The thing is, you can do that using SayCan [0] [1]. You give your robot a natural language instruction and that instruction will be broken down to those unit operations and each unit operation is then performed by a robotics transformer model predicting the next action to move the mobile base and end-effector in cartesian space.

What Nvidia is going is just selling you the tools to do it yourself and one of the key parts is adapting simulation video data back into real world camera data. Robotics transformers work just as well as conventional LLMs in practice, but due to the lack of large scale data, they are limited to what they have seen in their training data, with okay performance on unseen tasks. Now here is the thing though, running a robotics transformer in real time is not feasible so far. Even Google's on-robot hardware was running the control loop at 3 Hz, which isn't fast enough.

[0] https://robotics-transformer1.github.io/img/saycan_rt1_demo3...

[1] https://say-can.github.io/img/demo_sequence_compressed.mp4

https://robotics-transformer1.github.io/

https://say-can.github.io/

you can do that using...

Yes, of course, TMTOWTDI. Respectfully, you sound like an academic or someone with only software-side experience, having less business side comprehension. It's common also with recent grads who often seem to view robotics through a ROS-influenced lens. Stated succinctly, generalist approaches such as robot arm work cells are usually low throughput, high cost, and have numerous limitations (eg. arms can't lift heavy or large items very well). While programming time may be sold as short, the reality is you're building in to a high capex business an avoidable dependence on a software stack which has a half-life of six months where people are hard to acquire and you could buy an objectively superior solution in terms of throughput, accuracy, spatial efficiency and maintainability without these problems.

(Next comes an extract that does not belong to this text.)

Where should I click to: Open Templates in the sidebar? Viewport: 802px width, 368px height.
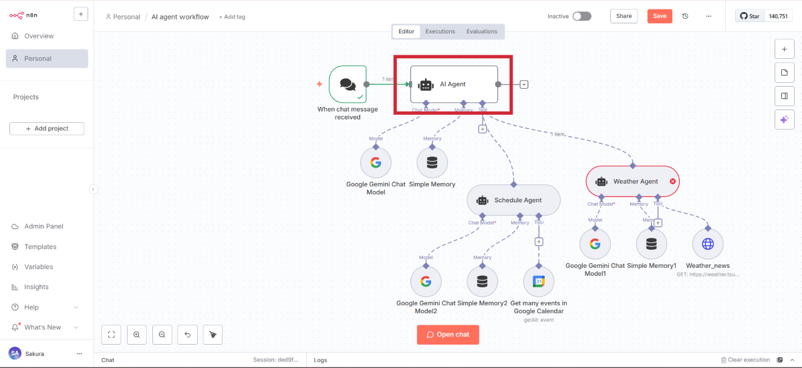40,246
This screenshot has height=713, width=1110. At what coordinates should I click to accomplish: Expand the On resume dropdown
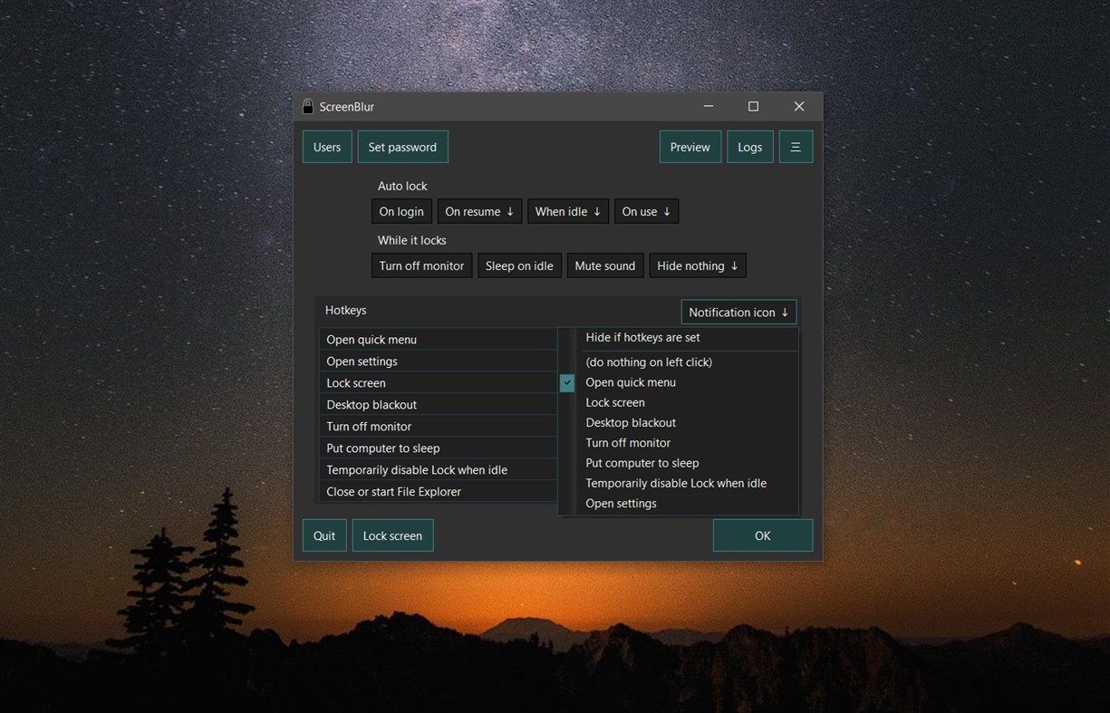coord(478,211)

Case in point: if you look at the build process for any relatively high complexity modern product (phones, cameras, etc.) they generally avoid using arms because they're relatively slow, weak, mandate large motion envelopes with OH&S implications and must be tediously integrated through vendor-linked APIs. There are better building blocks, and they don't involve tokenized fudge-factors. Yes, you could program them this way, no it generally won't add value. Arms are excellent for things like repeat precision welding (due to the high number of axes of motion offering superior approach and tracking options for target parts and sub-assemblies), but control in such cases comes from a combination of prescriptive part models and real time sensors for physical path following and not from AI fudge.